The routine brushing time was important to habit formation, and this also made it easier for these children to develop the habit of brushing regularly and consistently. Previous papers have also mentioned that brushing should take place daily, fitting into the schedule when it is most convenient for the classroom schedule [54]. In the pilot programme, the teachers were able to decide which were the two feasible brushing timings according to their own school's schedule. The flexibility of schedule decreased the inconvenience of teachers and staff and perhaps increased their motivation to participate in the programme. However, as mentioned previously, oral health may not be considered a priority for staff because of their high workload and time constraints [53]. As staff engagement is critical, was is an important factor when implementing any school-based toothbrushing programmes, particularly when doing so on a large scale. Hence, instead of motivating children directly, future intervention designs perhaps should consider how to motivate teachers and staff to help students developing brushing habit. This may improve further implementation or scaleup of school-based toothbrushing programmes.

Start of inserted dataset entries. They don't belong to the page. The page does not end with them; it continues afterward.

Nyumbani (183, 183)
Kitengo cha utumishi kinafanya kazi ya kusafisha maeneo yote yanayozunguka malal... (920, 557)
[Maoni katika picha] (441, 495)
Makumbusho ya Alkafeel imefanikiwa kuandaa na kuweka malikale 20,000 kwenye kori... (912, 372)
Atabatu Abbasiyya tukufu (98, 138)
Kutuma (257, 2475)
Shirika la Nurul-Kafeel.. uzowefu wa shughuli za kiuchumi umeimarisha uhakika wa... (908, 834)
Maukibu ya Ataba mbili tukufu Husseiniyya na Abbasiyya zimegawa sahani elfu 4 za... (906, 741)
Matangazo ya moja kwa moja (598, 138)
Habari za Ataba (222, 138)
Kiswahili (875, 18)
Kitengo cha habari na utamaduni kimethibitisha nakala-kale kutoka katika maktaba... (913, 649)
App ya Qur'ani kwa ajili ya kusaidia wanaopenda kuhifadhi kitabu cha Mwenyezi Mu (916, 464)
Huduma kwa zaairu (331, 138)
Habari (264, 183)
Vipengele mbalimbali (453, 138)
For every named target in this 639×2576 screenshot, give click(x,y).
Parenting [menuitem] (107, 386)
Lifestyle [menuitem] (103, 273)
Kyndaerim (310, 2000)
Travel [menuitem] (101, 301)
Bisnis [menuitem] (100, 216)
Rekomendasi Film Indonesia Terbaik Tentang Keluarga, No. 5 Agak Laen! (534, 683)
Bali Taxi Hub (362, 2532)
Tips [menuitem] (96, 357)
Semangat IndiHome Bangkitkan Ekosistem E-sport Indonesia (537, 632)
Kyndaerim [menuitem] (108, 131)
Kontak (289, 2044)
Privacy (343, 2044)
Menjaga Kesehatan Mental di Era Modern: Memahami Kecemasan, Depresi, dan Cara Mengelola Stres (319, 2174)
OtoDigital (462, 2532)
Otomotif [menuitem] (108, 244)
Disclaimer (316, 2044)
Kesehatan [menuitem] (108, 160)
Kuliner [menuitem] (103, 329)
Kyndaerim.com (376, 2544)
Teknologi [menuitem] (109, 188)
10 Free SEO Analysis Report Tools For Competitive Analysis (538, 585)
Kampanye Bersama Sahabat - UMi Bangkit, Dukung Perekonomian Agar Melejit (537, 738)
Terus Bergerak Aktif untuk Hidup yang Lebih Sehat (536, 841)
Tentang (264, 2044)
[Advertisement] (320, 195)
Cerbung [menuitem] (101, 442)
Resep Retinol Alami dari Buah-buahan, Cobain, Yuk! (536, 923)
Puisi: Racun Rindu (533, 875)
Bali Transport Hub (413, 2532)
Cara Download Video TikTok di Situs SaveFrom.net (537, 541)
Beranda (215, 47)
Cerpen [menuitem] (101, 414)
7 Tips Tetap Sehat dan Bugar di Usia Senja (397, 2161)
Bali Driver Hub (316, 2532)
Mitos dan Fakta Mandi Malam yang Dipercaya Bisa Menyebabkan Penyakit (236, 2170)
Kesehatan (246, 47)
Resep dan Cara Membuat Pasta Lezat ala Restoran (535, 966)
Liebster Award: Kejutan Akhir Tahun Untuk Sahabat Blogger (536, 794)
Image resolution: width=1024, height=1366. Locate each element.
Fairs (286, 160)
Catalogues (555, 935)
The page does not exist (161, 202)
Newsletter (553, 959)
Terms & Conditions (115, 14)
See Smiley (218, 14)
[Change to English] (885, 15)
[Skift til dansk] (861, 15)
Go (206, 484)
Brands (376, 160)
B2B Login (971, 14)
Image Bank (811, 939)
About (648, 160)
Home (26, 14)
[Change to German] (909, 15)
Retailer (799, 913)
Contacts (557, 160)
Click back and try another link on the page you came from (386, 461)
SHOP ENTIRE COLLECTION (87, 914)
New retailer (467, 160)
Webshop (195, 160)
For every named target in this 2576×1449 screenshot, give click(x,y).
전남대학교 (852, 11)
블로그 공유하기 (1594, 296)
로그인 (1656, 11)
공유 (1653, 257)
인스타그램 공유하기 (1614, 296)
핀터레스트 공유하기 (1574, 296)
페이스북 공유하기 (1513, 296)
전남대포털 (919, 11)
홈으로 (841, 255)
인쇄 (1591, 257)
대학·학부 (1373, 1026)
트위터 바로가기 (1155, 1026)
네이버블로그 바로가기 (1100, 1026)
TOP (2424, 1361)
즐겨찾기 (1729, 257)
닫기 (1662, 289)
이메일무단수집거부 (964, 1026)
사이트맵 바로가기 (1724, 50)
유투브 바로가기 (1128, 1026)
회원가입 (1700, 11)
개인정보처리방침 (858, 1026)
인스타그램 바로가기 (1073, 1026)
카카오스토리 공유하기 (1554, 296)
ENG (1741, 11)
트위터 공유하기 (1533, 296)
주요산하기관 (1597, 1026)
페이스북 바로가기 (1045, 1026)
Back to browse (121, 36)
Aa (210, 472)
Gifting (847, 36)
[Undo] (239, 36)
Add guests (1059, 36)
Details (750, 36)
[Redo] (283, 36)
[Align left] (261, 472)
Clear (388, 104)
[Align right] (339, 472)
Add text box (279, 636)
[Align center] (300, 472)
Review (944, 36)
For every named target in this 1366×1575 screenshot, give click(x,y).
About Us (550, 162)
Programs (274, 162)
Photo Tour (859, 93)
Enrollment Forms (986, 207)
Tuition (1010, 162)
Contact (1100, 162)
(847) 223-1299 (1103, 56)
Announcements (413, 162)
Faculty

This study has several limitations. First, it involved convenience sampling. The recruitment of children was carried out by the school nurses rather than the researchers who may have limited the range of views obtained. These children were willing to explain their ideas to researchers, and they did provide abundant information. Nevertheless, the participating children may have shown better compliance and different views than their classmates. We did, however try to confirm what children had said with their classmates during the interviews and focus groups on increasing the interpretative validity [39, 40]. Additionally, we tried to recruit children from different schools and ages to improve the range of views. We also tried to increase the validity through data triangulation, so teachers, staff, and nurses were all invited to be participants in interviews which were held individually and in groups [33]. While the increases the complexity of the data collection and analysis, it will also provide a more comprehensive overview of barriers and facilitators across the whole school setting. There may be some minor inconsistent codings in the data brought from one-on-one interviews or focus groups, but the variations did not affect the main and overarching themes [39, 40].

Another limitation of the study was that the original aim was to explore the implementation of the piloted programme. This programme was a complex intervention tailored to the needs of elementary schools in Taiwan and was relatively recently implemented. While the importance of findings about the overarching theme of habit and of the importance of engagement of staff and children will be generalizable to the implementation of toothbrushing programmes elsewhere, other factors may be important as programmes are introduced in different countries and may be influential for long-term sustainability.

Conclusion

Overall, this theoretically-informed study revealed significant findings about the implementation of toothbrushing programmes from the perspectives of key stakeholders. There were barriers and facilitators from six domains that formed the main themes: environmental context and resources; reinforcement; behavioural regulation; social influences; social professional role and identity; memory, attention and decision processes. The overarching theme for the successful implementation of a programme was found to be the establishment of habit. Further research is needed to explore the implementation of this important public health intervention for improving children's oral health.